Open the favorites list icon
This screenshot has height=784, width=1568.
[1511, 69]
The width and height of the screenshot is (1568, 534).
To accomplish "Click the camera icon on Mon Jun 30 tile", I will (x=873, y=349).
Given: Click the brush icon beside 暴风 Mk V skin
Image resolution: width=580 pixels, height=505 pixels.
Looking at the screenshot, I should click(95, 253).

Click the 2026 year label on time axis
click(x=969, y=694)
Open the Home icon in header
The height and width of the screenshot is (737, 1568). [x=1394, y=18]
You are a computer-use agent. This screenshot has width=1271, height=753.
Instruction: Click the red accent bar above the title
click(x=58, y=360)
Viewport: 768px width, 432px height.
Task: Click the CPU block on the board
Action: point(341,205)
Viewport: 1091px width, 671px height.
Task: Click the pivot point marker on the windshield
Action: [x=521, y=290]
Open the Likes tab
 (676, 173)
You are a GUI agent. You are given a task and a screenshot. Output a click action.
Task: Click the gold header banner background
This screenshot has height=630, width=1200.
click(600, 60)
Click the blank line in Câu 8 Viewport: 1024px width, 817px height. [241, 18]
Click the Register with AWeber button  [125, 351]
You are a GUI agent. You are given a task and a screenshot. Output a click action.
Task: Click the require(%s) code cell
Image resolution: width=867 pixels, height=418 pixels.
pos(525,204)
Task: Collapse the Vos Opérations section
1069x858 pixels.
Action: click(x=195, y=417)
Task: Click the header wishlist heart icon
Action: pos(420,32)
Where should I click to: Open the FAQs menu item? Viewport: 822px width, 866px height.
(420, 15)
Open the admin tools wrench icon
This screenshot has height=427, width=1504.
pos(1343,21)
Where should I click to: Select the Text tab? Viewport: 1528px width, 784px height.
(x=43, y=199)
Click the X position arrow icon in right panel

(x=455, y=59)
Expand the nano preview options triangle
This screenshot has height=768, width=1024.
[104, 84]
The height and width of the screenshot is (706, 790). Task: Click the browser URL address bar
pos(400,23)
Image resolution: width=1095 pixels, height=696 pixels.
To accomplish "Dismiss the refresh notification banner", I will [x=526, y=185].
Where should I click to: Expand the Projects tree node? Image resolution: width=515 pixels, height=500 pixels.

——————————

Task description:
Going line by line, repeat the whole listing exactly.

Result:
Open the favorites list icon
This screenshot has height=784, width=1568.
[1511, 69]
The width and height of the screenshot is (1568, 534).
To accomplish "Click the camera icon on Mon Jun 30 tile", I will (x=873, y=349).
Given: Click the brush icon beside 暴风 Mk V skin
Image resolution: width=580 pixels, height=505 pixels.
Looking at the screenshot, I should click(95, 253).

Click the 2026 year label on time axis
click(x=969, y=694)
Open the Home icon in header
The height and width of the screenshot is (737, 1568). [x=1394, y=18]
You are a computer-use agent. This screenshot has width=1271, height=753.
Instruction: Click the red accent bar above the title
click(x=58, y=360)
Viewport: 768px width, 432px height.
Task: Click the CPU block on the board
Action: point(341,205)
Viewport: 1091px width, 671px height.
Task: Click the pivot point marker on the windshield
Action: [x=521, y=290]
Open the Likes tab
 (676, 173)
You are a GUI agent. You are given a task and a screenshot. Output a click action.
Task: Click the gold header banner background
This screenshot has height=630, width=1200.
click(600, 60)
Click the blank line in Câu 8 Viewport: 1024px width, 817px height. [241, 18]
Click the Register with AWeber button  [125, 351]
You are a GUI agent. You are given a task and a screenshot. Output a click action.
Task: Click the require(%s) code cell
Image resolution: width=867 pixels, height=418 pixels.
pos(525,204)
Task: Collapse the Vos Opérations section
1069x858 pixels.
Action: click(x=195, y=417)
Task: Click the header wishlist heart icon
Action: pos(420,32)
Where should I click to: Open the FAQs menu item? Viewport: 822px width, 866px height.
(420, 15)
Open the admin tools wrench icon
This screenshot has height=427, width=1504.
pos(1343,21)
Where should I click to: Select the Text tab? Viewport: 1528px width, 784px height.
(x=43, y=199)
Click the X position arrow icon in right panel

(x=455, y=59)
Expand the nano preview options triangle
This screenshot has height=768, width=1024.
[104, 84]
The height and width of the screenshot is (706, 790). Task: Click the browser URL address bar
pos(400,23)
Image resolution: width=1095 pixels, height=696 pixels.
To accomplish "Dismiss the refresh notification banner", I will [x=526, y=185].
Where should I click to: Expand the Projects tree node? Image resolution: width=515 pixels, height=500 pixels.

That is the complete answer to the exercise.